Он протянул Дзержинскому руку.

– Ты держись, Иосиф, наверное, ты скоро один останешься, из ленинской гвардии, из людей, я имею ввиду, остальные старики будут жабреи. Так что вся надежда на тебя. Только на тебя. – Дзержинский крепко жал руку Сталина и улыбался, словно прощался навсегда, а потом ушёл не поворачиваясь.

Сталин остался один, он шёл по ночной Москве, к своему автомобилю. В домах почти не горели окна, только одинокий электрофонарь бросал жёлтый круг на мостовую, и на улицах никого не было. Было очень тихо. И пусто вокруг. Совсем пусто.

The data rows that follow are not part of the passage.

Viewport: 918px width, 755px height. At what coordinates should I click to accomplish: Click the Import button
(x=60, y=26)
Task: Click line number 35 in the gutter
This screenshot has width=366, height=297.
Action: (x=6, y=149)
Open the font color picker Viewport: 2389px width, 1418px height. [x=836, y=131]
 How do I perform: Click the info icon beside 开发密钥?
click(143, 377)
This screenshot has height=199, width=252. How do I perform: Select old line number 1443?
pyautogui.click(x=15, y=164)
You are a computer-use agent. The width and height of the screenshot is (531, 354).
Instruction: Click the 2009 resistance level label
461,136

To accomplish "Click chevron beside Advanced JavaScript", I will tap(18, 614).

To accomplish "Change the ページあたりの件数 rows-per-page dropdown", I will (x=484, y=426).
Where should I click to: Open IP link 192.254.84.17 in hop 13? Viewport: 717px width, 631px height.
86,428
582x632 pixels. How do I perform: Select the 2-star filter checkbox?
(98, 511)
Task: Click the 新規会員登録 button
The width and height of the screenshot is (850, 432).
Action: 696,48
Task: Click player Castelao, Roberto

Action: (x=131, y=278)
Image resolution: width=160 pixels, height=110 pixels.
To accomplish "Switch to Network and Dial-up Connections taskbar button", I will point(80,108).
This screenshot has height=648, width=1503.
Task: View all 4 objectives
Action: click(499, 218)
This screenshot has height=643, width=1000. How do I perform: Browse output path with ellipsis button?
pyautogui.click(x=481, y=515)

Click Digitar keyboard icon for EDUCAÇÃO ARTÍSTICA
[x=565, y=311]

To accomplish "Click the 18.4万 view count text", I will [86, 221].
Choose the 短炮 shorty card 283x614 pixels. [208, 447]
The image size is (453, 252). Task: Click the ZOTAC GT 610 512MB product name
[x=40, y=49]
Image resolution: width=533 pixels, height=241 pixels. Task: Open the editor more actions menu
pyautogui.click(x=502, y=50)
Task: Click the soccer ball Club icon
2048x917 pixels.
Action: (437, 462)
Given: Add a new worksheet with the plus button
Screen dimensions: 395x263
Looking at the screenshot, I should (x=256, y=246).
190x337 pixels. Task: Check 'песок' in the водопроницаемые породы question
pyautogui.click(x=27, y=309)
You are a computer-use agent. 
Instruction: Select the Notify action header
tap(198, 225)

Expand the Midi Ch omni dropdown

И было ему не очень хорошо, и очень одиноко. Он сейчас мысленно прощался с людьми, с которыми был знаком многие, многие годы. И только сейчас он понял, что остался один. Совсем один. И даже то, что его ждал товарищ Андреев, и автомобиль, не меняли кардинально ситуации.

Глава 16

Шалва Семёнович Аджания приехал из Тифлиса совсем недавно, три месяца назад, чтобы познакомиться со своим руководителем, товарищем Толмачёвым и уже отсюда, из Москвы, поехать с ним на место его нового назначения. Товарищ Аджания занял очень высокий пост для своих юных лет. Стать секретарём такого перспективного партийца как Владимир Николаевич было большим везением. Но Шалва не считал это везением, он был уверен, что занимает пост по заслугам, ведь из Тифлиса Аджания приехал не один. У него была семья, ещё пять лет назад товарищи выделили ему общественную самку. Самка была тощей и не молодой. Тем не менее, получить самку в его годы мог только очень талантливый товарищ. Каким Шалва Семёнович и был.

Он и его самка взяли себе двух маленьких детей сирот, чтобы быть похожими на обычную семью. И Шалва собирался делать карьеру при Толмачёве, отдавая этому всего себя и тут неожиданно, вопреки всем ожиданиям, его старая самка, сменившая за свою жизнь десятки мужей-хозяев, понесла. И сделал кладку. И в кладке оказалось живое яйцо. И уже тут в Москве, из яйца вылупился слабый и больной, уродливый, но живой сын Шалвы. Первый сын Шалвы. Его самка в ритуальном порыве съела, первого мальчика, одного из усыновлённых ими детей, чтобы жизнь настоящего сына была счастливой. И Шалва не возражал. Он дал ей статус «уважаемой». И даже объявил её женой перед всеми. И, как положено, дал ей имя. Он назвал её Лале. Ну, а раз он дал ей имя значит, она имела полное право просить для себя одно желание. И его старая, тупая жена сказала:

– Хочу чтобы мой сын, Булатик, жил тут, в Москве. Тут он станет великим.

Безмозглая, старая тварь, с этой своей изгрызенной предыдущими мужьями кожей на загривке, со шрамами от их когтей на ребристых боках и тощих бёдрах, как она могла попросить его о таком. Как она не понимала, что выполнение брачного обещания перечеркнёт его возможность сделать карьеру с Толмачёвым. Ведь Шалве в таком случае придётся отказаться от такого перспективного места секретаря и просить у семьи нового места. Просить, унижаться и клясться в верности. А он не хотел просить, ведь просить, это либо получить унизительный отказ, либо надолго стать должником благодетеля.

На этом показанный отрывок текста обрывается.